Ever seen those people who seem to know and work well with everyone in your company, and as a result get things done faster and better? You can become one of those people too, if you put some effort into building relationships with other teams.
Doing that isn’t just about building personal relationships – although that certainly helps – but about paying attention to the way you work with other departments and the signals you send when you need their assistance. Specifically…
1. Pay attention to how they prefer to communicate. You don’t have to totally subsume your own communication style to another department’s just to build good relationships, but it’s worth paying attention to how they seem to prefer to communicate and factoring that into your own approach. If, for instance, your IT department has a ticketing system for new issues, they’re not going to be fond of the person who always walks over to report a problem. More subtly, if you notice that you get faster answers from the marketing team when you pick up the phone and call them, you might find it useful to adapt to their style when you need something from them, even if you’re a dedicated emailer.
2. Be thoughtful about the messages you’re sending around how you prioritize their work. You may not have a lot of control over how you need to prioritize another department’s work; after all, if the CEO needs a project done ASAP, that’s probably going to trump everything else. And of course, business needs should determine where projects fall in your queue. But it’s incredibly helpful to explain to people how you’re prioritizing their work and why, even if it means saying, “Realistically, I may not be able to tackle this until September because I have two product releases I need to finalize and a high-priority project for the sales director.”

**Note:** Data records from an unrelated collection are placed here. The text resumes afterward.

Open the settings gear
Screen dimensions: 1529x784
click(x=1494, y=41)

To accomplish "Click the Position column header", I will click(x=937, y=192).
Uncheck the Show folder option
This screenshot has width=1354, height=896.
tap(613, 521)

3. Understand that they need to prioritize things too. Sometimes people get frustrated and antsy when another department isn’t moving their work along quickly enough – and sometimes that’s reasonable, but often there are perfectly sound reasons for the schedule they’re on, such as projects that have a higher level of business-urgency than yours do. Forgetting about that and pushing to jump the line is a good way to make another team really, really annoyed with you.
4. Explain the “why.” Especially when you’re making a last-minute request or asking for a significant amount of another department’s time, explaining the larger context – the “why” – will usually make people happier about helping out. If you just send over a major job and say, “Sorry, but we need this by Monday” with no further context, you’re likely to generate grumblings and resentment (and make people less inclined to bend over backward to help). But if you say, “I know this is a rush, but we just learned about this today and if we’re able to get it finalized by Monday, we’ll be able to have it in people’s hands before the summer sale ends,” it’s going to go over a lot better.
5. Keep them in the loop. If you’ve ever had another team neglect to tell you that they were pushing back the timeline for your project because something more important bumped it, or that their director nixed an element that was important to you, you know how frustrating it is not to be kept up-to-date about things that impact your work. Make sure that you’re not doing that to anyone else, by being vigilant about keeping people posted about the status of their projects and any changes that they’re likely to care about.
6. Don’t coast on friendships. Work relationships do matter – they matter a lot – but don’t fall into thinking that you can coast on a friendship when it comes to timely, high-quality work. Consistently doing great work and getting results is one of the best ways to build relationships with other teams, and without that, social bonds alone will usually end up failing to salvage things.